For decades, weight loss has been framed as a simple formula: reduce calorie intake, and the number on the scale drops. Medications like GLP-1s have intensified that formula, delivering results at a pace that can feel almost unreal.
And to be clear, they work. Appetite decreases, consistency becomes easier, and weight comes off.
But according to Nikkiey Stott, that speed is exactly where the conversation starts to fall short.
“The issue isn’t weight loss itself,” Stott explains. “It’s how fast it’s happening, and what might be lost along the way.”
Rethinking weight loss with Nikkiey Stott
Nikkiey Stott has built her career around helping women over 40 rebuild strength, confidence, and metabolic stability. As co-founder of WarriorBabe, she works closely with women navigating perimenopause and menopause, life stages that fundamentally shift how the body responds to diet and exercise.
“At WarriorBabe, we challenge the idea that getting older means slowing down or declining,” Stott says.

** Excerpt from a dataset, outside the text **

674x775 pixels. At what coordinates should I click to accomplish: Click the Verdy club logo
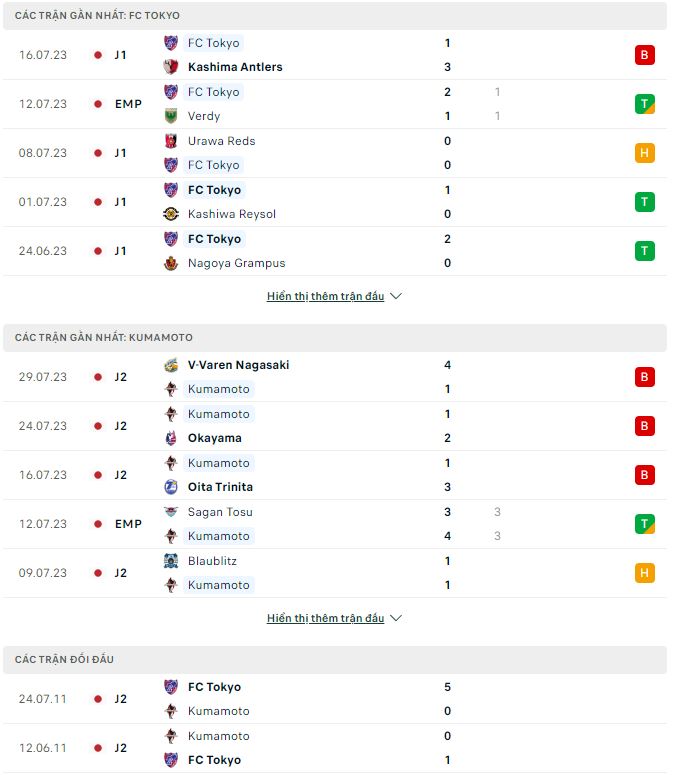point(171,116)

The focus is not simply on losing weight, but on building a body that can sustain energy, strength, and health long-term, and that distinction matters. WarriorBabe operates less like a traditional fitness platform and more like an education-driven coaching system. Women are taught how hormonal changes affect fat loss, recovery, motivation, muscle development, and, more importantly, how to adjust their approach accordingly.
Instead of defaulting to restriction, they are given structure, strategy, and accountability. “These factors are what lead to lasting results,” Stott adds, “not quick fixes that don’t hold.”
When results come at a cost
GLP-1 medications have reshaped the weight loss landscape by targeting hunger at the biological level. For many women (especially those who have struggled for years), this shift can feel like relief. Eating less no longer requires constant effort, and progress becomes visible relatively quickly.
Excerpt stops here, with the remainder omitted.